Artikel 6 Hulpdiensten, gemeentelijke diensten, zorgdiensten en onderhoudsdiensten

  • 1.

    a. Onder gemeentelijke diensten worden in deze regels mede verstaan de aan de gemeente verbonden ambtenaren die een publiekrechtelijke taak uitoefenen, de in de gemeente actieve reinigings - en afvalinzamelingsbedrijven en het in de gemeente actieve openbaar vervoerbedrijf.

    • b.

      Aan een gemeentelijke dienst kan een ontheffing worden verleend in de zin van artikel 2, eerste lid sub a van de Verordening.

    • c.

      Een gemeentelijke dienst dient bij de aanvraag voor een ontheffing een bewijsstuk van taakuitoefening te overleggen en, voor zover dit niet op aanmerkelijke bezwaren stuit, een kopie van het kentekenbewijs deel II van het voertuig waarvoor de ontheffing wordt aangevraagd.

  • 2.

    a. Onder zorgdienstverleners worden in deze regels verstaan huisartsen, verpleegkundigen, verloskundigen, thuiszorgmedewerkers en overige zorgverlenende beroepen.

    • b.

      Aan een zorgdienstverlener kan een ontheffing worden verleend in de zin van artikel 2, eerste lid sub a van de Verordening.

    • c.

      Een zorgdienstverlener dient bij de aanvraag voor een ontheffing een bewijsstuk van zijn beroepsuitoefening en van zijn bestemmingsadres te overleggen evenals een kopie van het kentekenbewijs deel II van het voertuig waarvoor de ontheffing wordt aangevraagd.

    • d.

      Indien het schriftelijk aanvragen van een ontheffing op aanmerkelijke bezwaren stuit, kan een zorgdienstverlener een ontheffing aan de poller aanvragen.
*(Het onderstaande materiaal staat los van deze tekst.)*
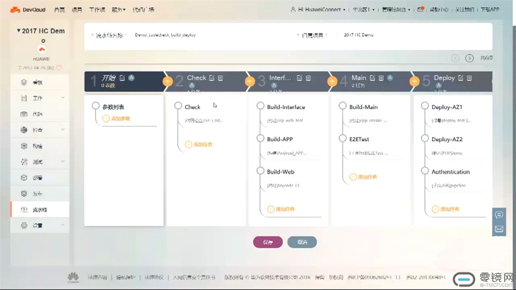Expand the 2017 HC Demo project dropdown

(x=20, y=31)
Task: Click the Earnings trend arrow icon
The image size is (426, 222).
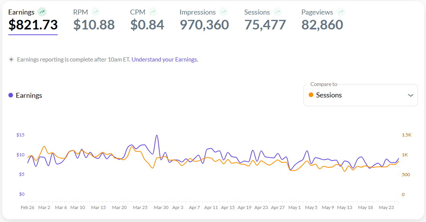Action: coord(42,12)
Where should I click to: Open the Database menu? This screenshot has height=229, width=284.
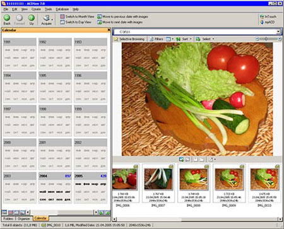(62, 9)
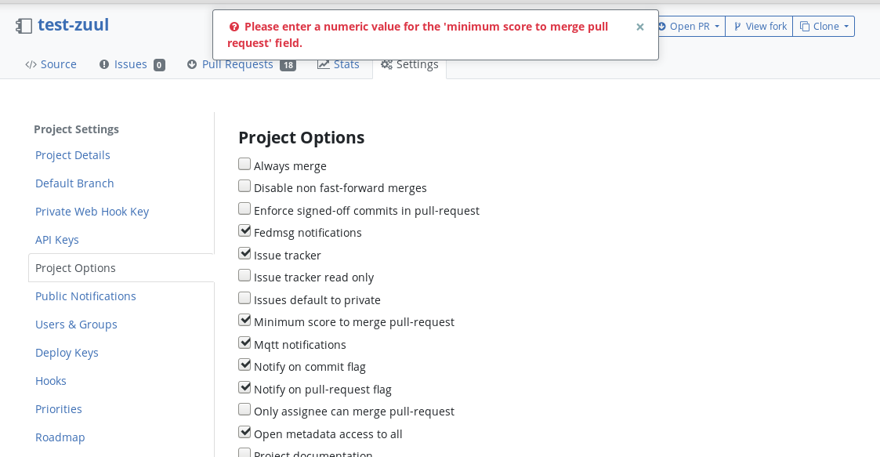Open the Issues tab
Viewport: 880px width, 457px height.
click(x=132, y=64)
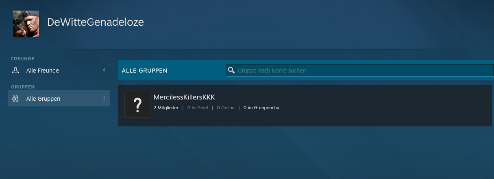Click the FREUNDE section heading

[x=23, y=59]
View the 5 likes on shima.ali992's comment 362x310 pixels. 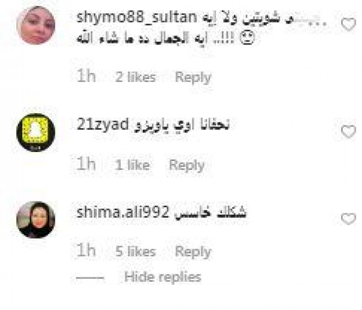(x=136, y=251)
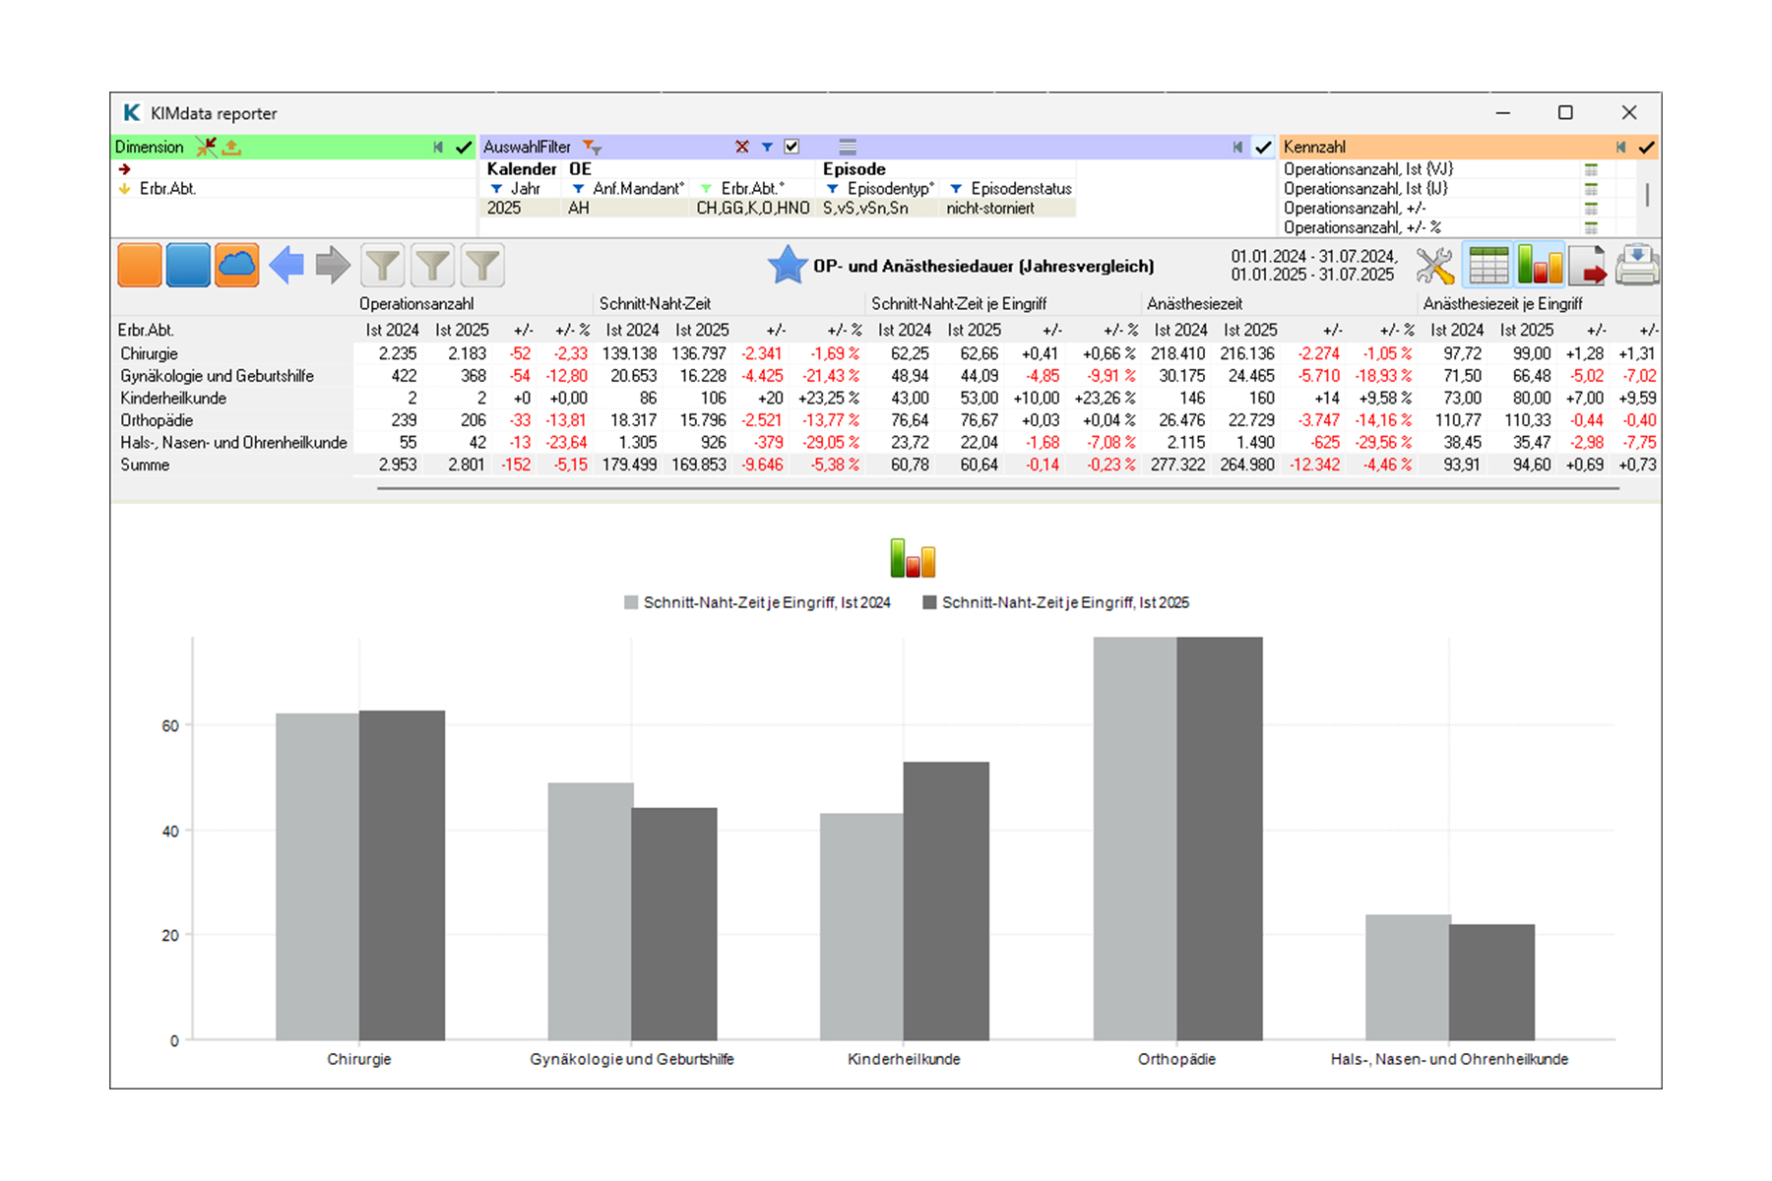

Hij komt in aanmerking voor een ontheffing aan de poller, indien hij eigenaar of houder is van een voertuig en aannemelijk maakt dat hij verzorging dient aan te bieden op een in het autoluwe- of voetgangersgebied gelegen adres of locatie.

  • 3.

    a. Onder onderhoudsdiensten worden in deze regels verstaan aannemingsbedrijven of bedrijven die herstel -, onderhouds – of daarmee gelijk te stellen werkzaamheden uitvoeren.

    • b.

      Aan een onderhoudsdienst kan een ontheffing worden verleend in de zin van artikel 2, eerste lid sub a van de Verordening.

    • c.

      Aan een onderhoudsdienst die kortdurende werkzaamheden moet verrichten in hetcentrumgebied dat is aangewezen als parkeerverbodszone kan ontheffing van de parkeerverbodszone en/of ontheffing van de artikelen 10, 24, 25 en 62 van het RVV 1990 worden verleend. Ontheffing van de parkeerverbodszone wordt alleen verstrekt, indien de onderhoudsdienst aannemelijk heeft gemaakt dat de aanwezigheid van zijn voertuig noodzakelijk is bij de uitvoering van de werkzaamheden en hij dit voertuig in de nabijheid van zijn werkplek moet parkeren. Indien de werkzaamheden tevens in het autovrije gebied plaatsvinden, worden de in dit artikel bedoelde ontheffingen gecombineerd met een ontheffing als bedoeld in sub b.

    • d.

      Een onderhoudsdienst dient bij de aanvraag voor een ontheffing een bewijsstuk van beroepsuitoefening en van het bestemmingsadres te overleggen evenals een kopie van het kentekenbewijs deel II van het voertuig waarvoor de ontheffing wordt aangevraagd.

    • e.

      Indien het schriftelijk aanvragen van een ontheffing op aanmerkelijke bezwaren stuit, kan een onderhoudsdienst een ontheffing aan de poller aanvragen. Zij komt in aanmerking voor een ontheffing aan de poller, indien zij eigenaar of houder is van een herkenbaar bedrijfsvoertuig of aannemelijk maakt dat zij herstel – of onderhoudswerkzaamheden dient uit te voeren op een in het autovrije gebied gelegen adres of locatie.

  • 4.

    De ontheffing die verleend wordt aan de hulpdiensten, gemeentelijke diensten en zorgdiensten geldt voor maximaal twaalf maanden en is geschikt voor gebruik gedurende24 uur per dag. Hulpdiensten komen in aanmerking voor een transponder. De ontheffing die verleend wordt aan de onderhoudsdiensten geldt voor de periode die nodig is voor het uitoefenen van de activiteit waarvoor het autoluwe- of voetgangersgebied moet worden binnengereden en is uitsluitend geschikt voor gebruik gedurende de venstertijden, tenzij wordt aangetoond dat gebruik buiten de venstertijden noodzakelijk is.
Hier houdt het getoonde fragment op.